Dr. Beth Oller, who practices family medicine with her physician-husband in rural Kansas' Rooks County, isn't optimistic the president's diagnosis will change much in her community, where cases are on the rise, many resist masks, and weddings with hundreds of guests have been held in recent weeks.

“None of the things he did since he had it have helped us a bit, and, if anything, would fly in the face of it," she said, noting that the president took his mask off as soon as he returned to the White House. “All he did was continue to show people that the things we are saying to do are overblown and an overreaction. As a physician, it is so damn frustrating."

The issue has been a challenge in red states for months.

In Iowa, home health nurse Lisa Dockery was fired from her job caring for a boy with severe disabilities after arguing with his parents, who said COVID-19 is a “hoax.” The argument started because the parents refused to wear masks around Dockery and the boy, even though she told them their son's life was in danger because he has respiratory problems, relies on tube feedings and cannot walk, state unemployment records show.

The case ended with a judge ordering her former employer to pay her unemployment.

Dr. Gary LeRoy, president of the American Academy of Family Physicians, said he isn’t surprised that it has been so hard to persuade the public, noting that there was also a lot of denial as the Spanish flu was sweeping across the world a century ago, killing tens of millions of people.

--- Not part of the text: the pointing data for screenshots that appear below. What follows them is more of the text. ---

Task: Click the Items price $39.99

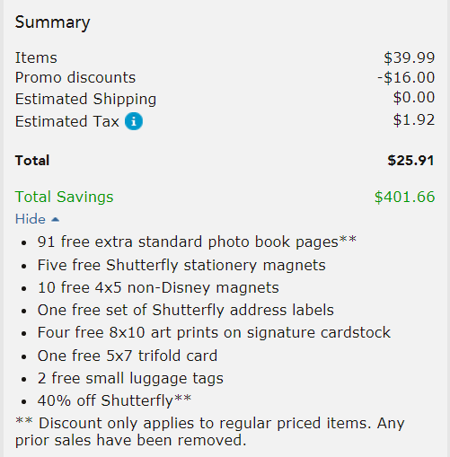Action: coord(410,57)
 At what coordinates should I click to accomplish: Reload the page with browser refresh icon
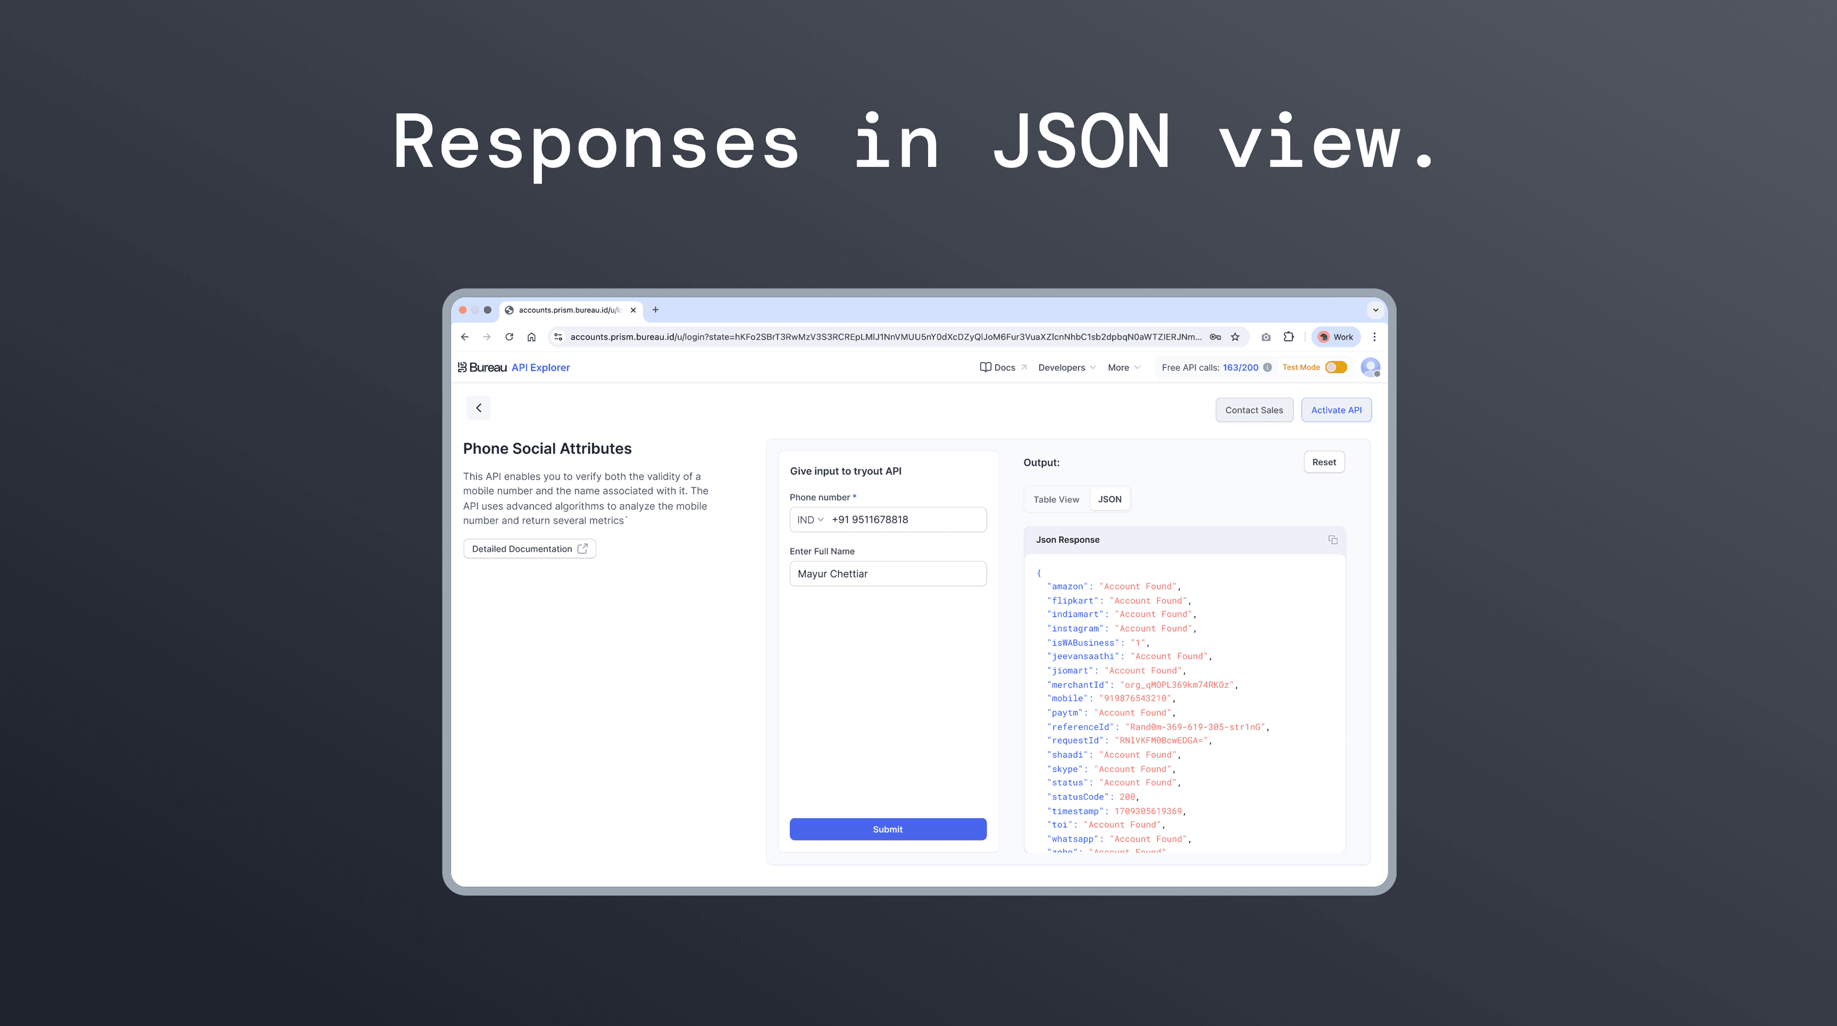coord(509,337)
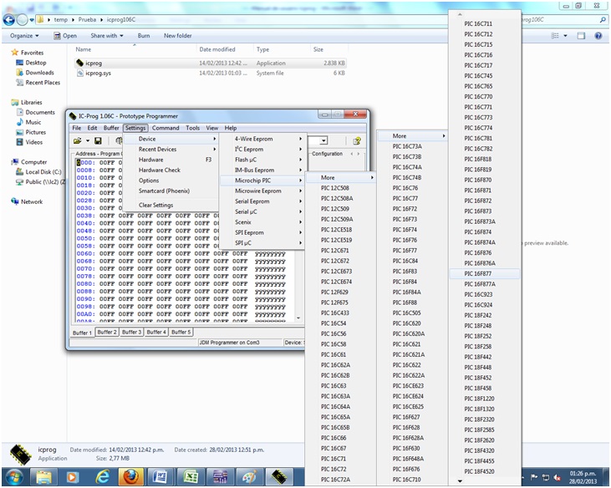Image resolution: width=611 pixels, height=488 pixels.
Task: Click the Open file icon in IC-Prog toolbar
Action: coord(78,141)
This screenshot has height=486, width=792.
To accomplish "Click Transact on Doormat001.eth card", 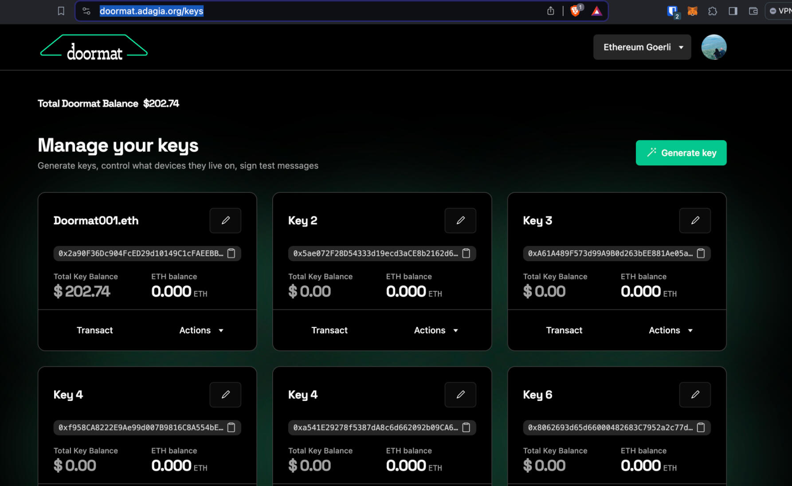I will (x=94, y=330).
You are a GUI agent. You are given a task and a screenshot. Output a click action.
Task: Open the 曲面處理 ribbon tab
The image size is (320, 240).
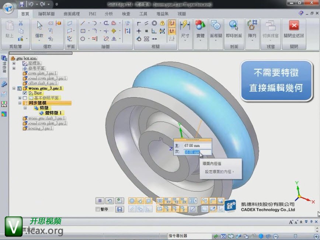[72, 14]
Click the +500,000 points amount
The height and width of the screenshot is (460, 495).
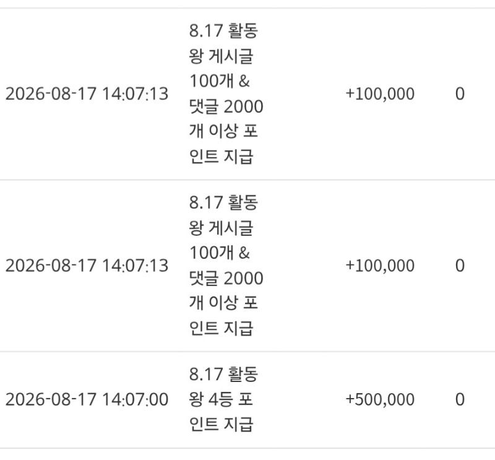pos(380,399)

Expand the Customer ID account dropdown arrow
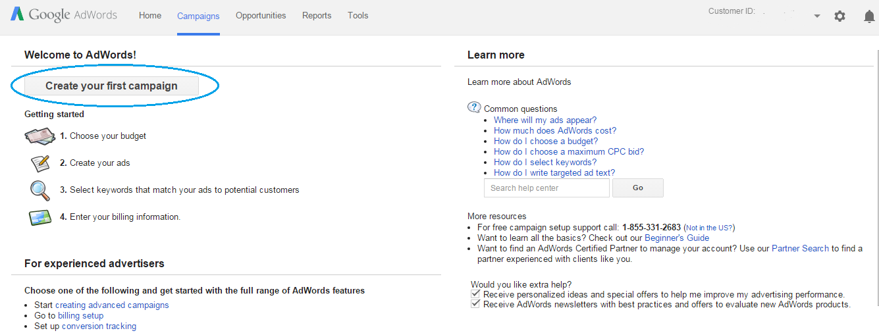817,16
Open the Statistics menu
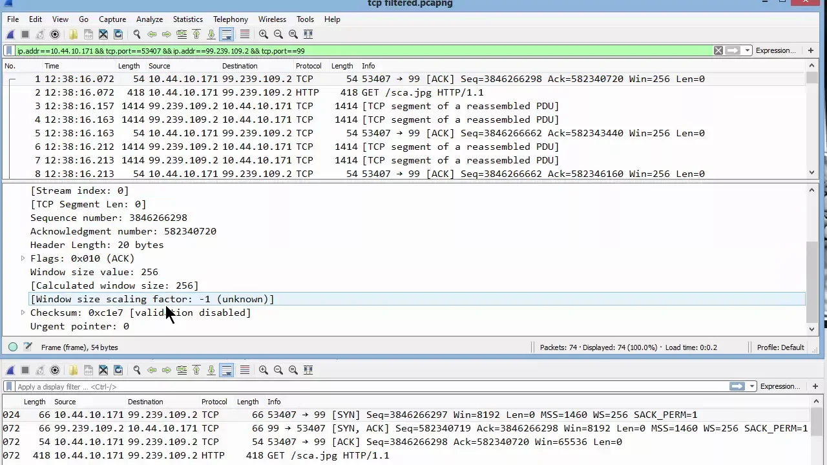 pos(187,19)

“When you look at human history, it is what happens in every situation," he said. “In war, in famine, in disease, there is going to be a population of people where the bombs are dropping all around them and they don’t believe that it exists.”

Dr. Brad Burmeister, an emergency medicine physician at Bellin Hospital in Green Bay, Wisconsin, said he has encountered a few patients who have declined to be tested for the coronavirus despite having possible symptoms.

“They say they don’t want to become a statistic or some kind of rhetoric like that," he said, adding that he thinks a shift might be coming, given what happened to Trump. “It just sort of shows how infectious COVID-19 is and how easily it can spread, that even when you are taking all of those precautions, you can still get infected with the virus."

Dr. Natasha Bhuyan, a family physician in Phoenix, said politics often come up in discussions with patients who come in asking whether the death toll is being inflated.

“It’s an info-demic as well as a pandemic,” she lamented.

Dr. Jay W. Lee, a family physician in Orange County, California, recalled a patient who demanded the “largest hydroxychloroquine prescription you can give me."

“If I didn’t have my mask on, he would have seen my mouth agape,” said Lee, chief medical officer of the Share Our Selves medical clinics, adding that a small number of patients “flat-out said this was a hoax."

He has found himself turning to social media and meeting with elected leaders to combat some of the misinformation.

“I think part of it is we feel like we can’t just sit back and take it because silence is complicity,” he said.